● **PROBLEM TO WORK ON**
Stopping right after the line with "Given: Click the pie icon in the Brand field", please reproduce the material below exactly from its first line.

● **DATASET CONTENT**
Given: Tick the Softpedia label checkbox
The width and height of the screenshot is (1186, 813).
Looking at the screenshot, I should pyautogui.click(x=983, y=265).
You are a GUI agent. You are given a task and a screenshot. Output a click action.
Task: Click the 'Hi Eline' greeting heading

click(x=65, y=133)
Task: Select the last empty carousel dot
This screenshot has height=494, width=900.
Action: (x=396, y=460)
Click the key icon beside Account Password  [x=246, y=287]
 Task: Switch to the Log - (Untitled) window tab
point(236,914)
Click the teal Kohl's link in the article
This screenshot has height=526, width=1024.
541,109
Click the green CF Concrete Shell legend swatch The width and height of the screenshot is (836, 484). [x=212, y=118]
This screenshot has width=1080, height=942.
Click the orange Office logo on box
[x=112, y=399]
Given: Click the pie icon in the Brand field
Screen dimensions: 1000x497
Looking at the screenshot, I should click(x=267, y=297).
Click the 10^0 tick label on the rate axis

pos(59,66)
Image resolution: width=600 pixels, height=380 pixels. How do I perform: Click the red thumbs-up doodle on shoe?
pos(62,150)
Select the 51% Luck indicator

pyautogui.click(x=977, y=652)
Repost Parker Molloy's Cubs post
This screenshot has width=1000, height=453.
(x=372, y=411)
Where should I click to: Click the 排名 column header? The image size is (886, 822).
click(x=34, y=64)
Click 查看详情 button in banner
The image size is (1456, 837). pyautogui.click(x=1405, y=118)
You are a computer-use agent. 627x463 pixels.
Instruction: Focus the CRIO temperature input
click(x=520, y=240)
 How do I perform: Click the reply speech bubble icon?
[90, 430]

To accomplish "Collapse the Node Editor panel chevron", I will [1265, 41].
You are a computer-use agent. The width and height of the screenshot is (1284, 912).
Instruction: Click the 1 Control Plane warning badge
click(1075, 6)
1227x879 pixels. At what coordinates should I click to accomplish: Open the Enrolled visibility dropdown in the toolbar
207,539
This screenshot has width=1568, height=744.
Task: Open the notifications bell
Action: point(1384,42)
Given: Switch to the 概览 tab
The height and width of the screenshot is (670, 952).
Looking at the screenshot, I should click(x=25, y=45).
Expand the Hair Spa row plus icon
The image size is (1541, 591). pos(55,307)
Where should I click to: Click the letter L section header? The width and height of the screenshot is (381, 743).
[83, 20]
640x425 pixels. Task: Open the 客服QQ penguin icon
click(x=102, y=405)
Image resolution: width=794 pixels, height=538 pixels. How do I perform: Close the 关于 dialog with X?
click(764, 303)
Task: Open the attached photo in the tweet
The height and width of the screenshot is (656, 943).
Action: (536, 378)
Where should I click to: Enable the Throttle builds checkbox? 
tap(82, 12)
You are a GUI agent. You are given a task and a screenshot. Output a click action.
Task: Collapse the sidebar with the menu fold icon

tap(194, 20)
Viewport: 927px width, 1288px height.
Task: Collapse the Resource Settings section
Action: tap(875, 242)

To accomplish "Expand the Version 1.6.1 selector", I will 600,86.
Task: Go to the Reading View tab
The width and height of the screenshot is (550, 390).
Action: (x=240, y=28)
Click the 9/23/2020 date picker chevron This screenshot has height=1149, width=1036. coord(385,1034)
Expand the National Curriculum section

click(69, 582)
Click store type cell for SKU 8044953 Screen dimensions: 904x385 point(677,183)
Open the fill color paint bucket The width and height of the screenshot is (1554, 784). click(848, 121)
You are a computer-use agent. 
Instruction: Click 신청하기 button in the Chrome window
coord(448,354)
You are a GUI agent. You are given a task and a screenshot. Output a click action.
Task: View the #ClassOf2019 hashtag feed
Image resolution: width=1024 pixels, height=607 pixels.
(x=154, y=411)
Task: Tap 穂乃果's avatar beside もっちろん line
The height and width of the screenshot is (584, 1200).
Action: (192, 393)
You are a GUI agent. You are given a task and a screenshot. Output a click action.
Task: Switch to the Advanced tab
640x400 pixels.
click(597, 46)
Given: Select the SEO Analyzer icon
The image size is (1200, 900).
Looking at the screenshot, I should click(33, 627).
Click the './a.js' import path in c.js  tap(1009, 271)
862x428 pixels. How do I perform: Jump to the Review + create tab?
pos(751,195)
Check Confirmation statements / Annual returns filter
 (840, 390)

● **ANSWER BOX**
Given: Tick the Softpedia label checkbox
The width and height of the screenshot is (1186, 813).
Looking at the screenshot, I should pyautogui.click(x=983, y=265).
You are a GUI agent. You are given a task and a screenshot. Output a click action.
Task: Click the 'Hi Eline' greeting heading

click(x=65, y=133)
Task: Select the last empty carousel dot
This screenshot has height=494, width=900.
Action: (x=396, y=460)
Click the key icon beside Account Password  [x=246, y=287]
 Task: Switch to the Log - (Untitled) window tab
point(236,914)
Click the teal Kohl's link in the article
This screenshot has height=526, width=1024.
541,109
Click the green CF Concrete Shell legend swatch The width and height of the screenshot is (836, 484). [x=212, y=118]
This screenshot has width=1080, height=942.
Click the orange Office logo on box
[x=112, y=399]
Given: Click the pie icon in the Brand field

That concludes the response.